对于天然的双链DNA,常用的电泳缓冲液有TAE[含EDTA (pH8.0)和Tris 乙酸]、TBE(Tris 硼酸和EDTA)和TPE(Tris 磷酸和EDTA),一般配制成浓缩母液,储于室温。
7.电场方向
通常固定电场方向的琼脂糖凝胶电泳,在电压100V、琼脂糖浓度0.7%~1.2%的条件下进行,开环质粒DNA的电泳迁移率比环状及直链的要小。而在比较环状及直链DNA的迁移率时,要依据相对分子质量、凝胶浓度、缓冲液和输出电压等条件来定。

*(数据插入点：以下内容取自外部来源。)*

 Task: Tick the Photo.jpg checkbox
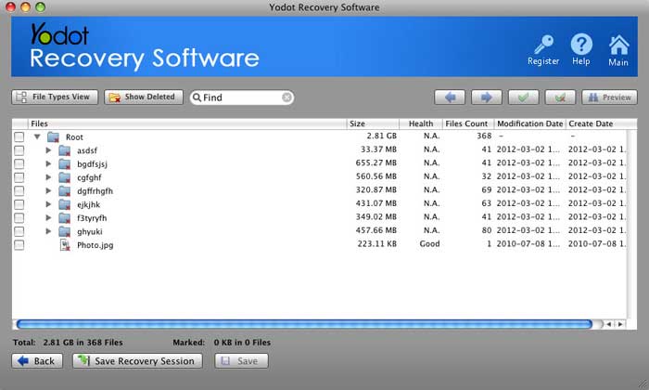pos(19,245)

因此在琼脂糖电泳过程中,为了精确测定DNA相对分子质量的大小,可以采取以下的措施:
(1)每次测定时,要有已知相对分子质量的DNA片段作为标准,进行对照电泳。
(2)选择最适合的电泳条件:①在低电压时,线状DNA片段的迁移率与电压成正比,所以电压一般不超过5V/cm ;②缓冲液中的pH值、离子强度:电泳液都采用缓冲液,常用的电泳缓冲液有TAE、TPE 和TBE 三种,以保持较稳定的pH值。pH值的剧烈变化会影响DNA分子所带的电荷,因此也影响正常的电泳速度。在长时间的电泳过程中,在电泳槽两端的离子强度差异很大,因而要能相互沟通,保持离子强度的一致。电泳缓冲液在一般的鉴定实验中可以反复使用,但要注意补充水分;但如果在分离片段实验中使用,要换新鲜的缓冲液。③温度对电泳的影响不太严格,一般在0~30℃之间均可以。但是如果夏天的室温超过37℃时,可将电泳槽放在冰库、冰柜或有空调的房间内。当琼脂糖凝胶浓度低于0.5%或进行低熔点琼脂糖凝胶电泳时,电泳温度不宜太高,一般在低温下进行。

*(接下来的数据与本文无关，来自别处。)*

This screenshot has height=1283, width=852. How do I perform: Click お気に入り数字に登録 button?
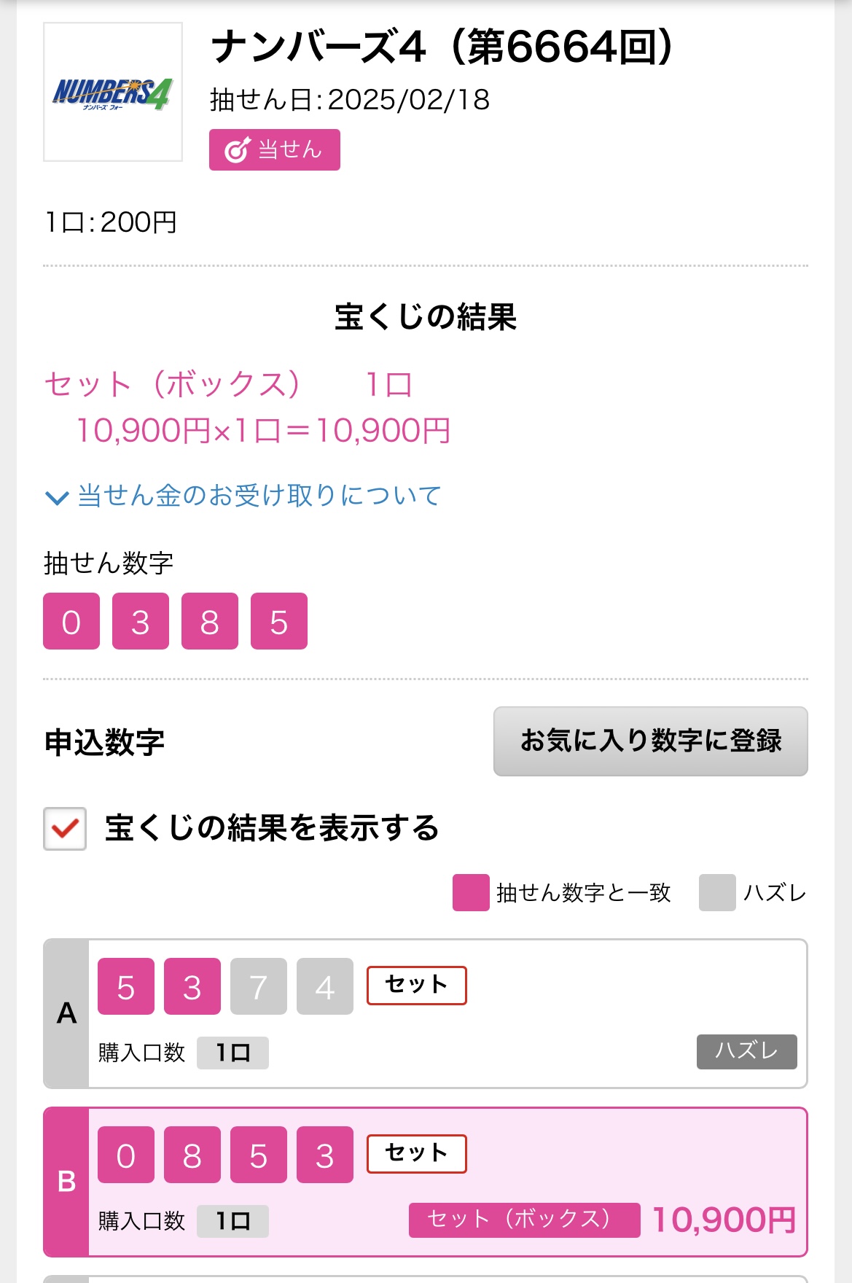651,741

(3)提高分子筛效应,降低电荷效应:DNA分子在电泳槽内,从负极向正极移动,是由DNA分子大小与所带电荷多少决定的。为了准确测定相对分子质量的大小,应当尽量减少电荷效应。在大孔径的琼脂糖凝胶中(即琼脂糖含量较低的凝胶中),凝胶对不同大小的DNA分子,其阻滞程度差异不大,而DNA分子的迁移率更多地依赖于分子的净电荷,因此对较小的分子群得不到很好的分离效果。如果增加琼脂糖凝胶的浓度,可在一定程度上降低电荷效应,使DNA分子迁移速度的差异主要由分子受凝胶阻滞程度的差异所决定。但是高浓度的琼脂糖凝胶电泳,会花费很长时间,因此通常根据待测DNA的相对分子质量范围选择合适浓度的凝胶。

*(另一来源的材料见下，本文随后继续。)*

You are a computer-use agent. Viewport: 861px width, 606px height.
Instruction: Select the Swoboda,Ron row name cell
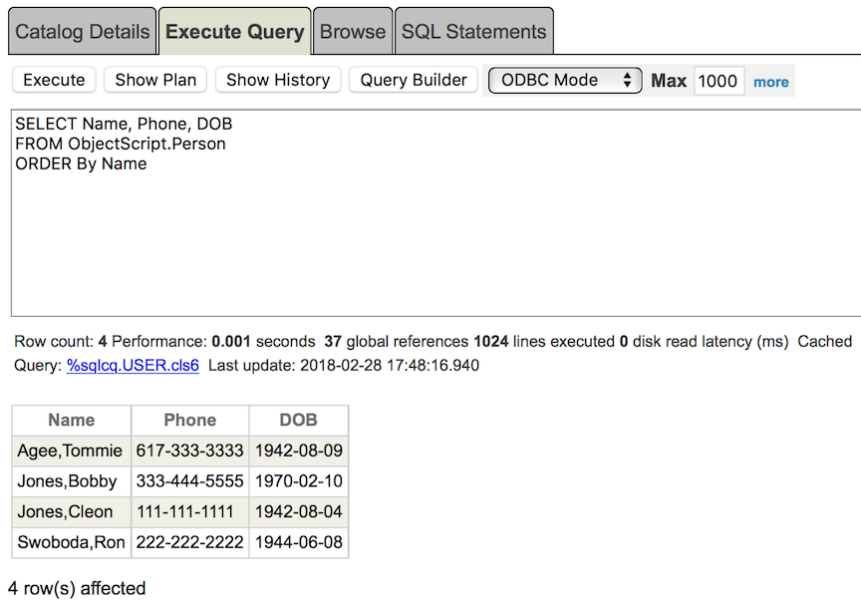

另外,点样量和点样操作与电泳的关系也很密切。点样量中DNA浓度太高易产生拖尾与弥散现象,浓度太低,分辨率不高,影响结果;另一方面,点样体积应适当,体积太大,样品易溢出,体积太小则分布不均匀,因此常常采用不同浓度的点样量,同时进行几个样品电泳。一般来说,0.1μg DNA的用量,已足够肉眼观察。点样之前要将样品预先混合均匀,如果DNA浓度较大,只需吸1μL加适量水或电泳缓冲液把它稀释至10μL以上,再加1/5体积溴酚蓝指示剂混合均匀后点样。溴酚蓝指示剂中50%的蔗糖是为了增加上样DNA溶液的密度,以确保DNA样品沉入点样孔内,溴酚蓝主要是起DNA电泳时前沿指示剂的作用。一般溴酚蓝的电泳迁移位置相当于300~400bp双链线状DNA。因此可以根据溴酚蓝的迁移率大致估计DNA片段的迁移率。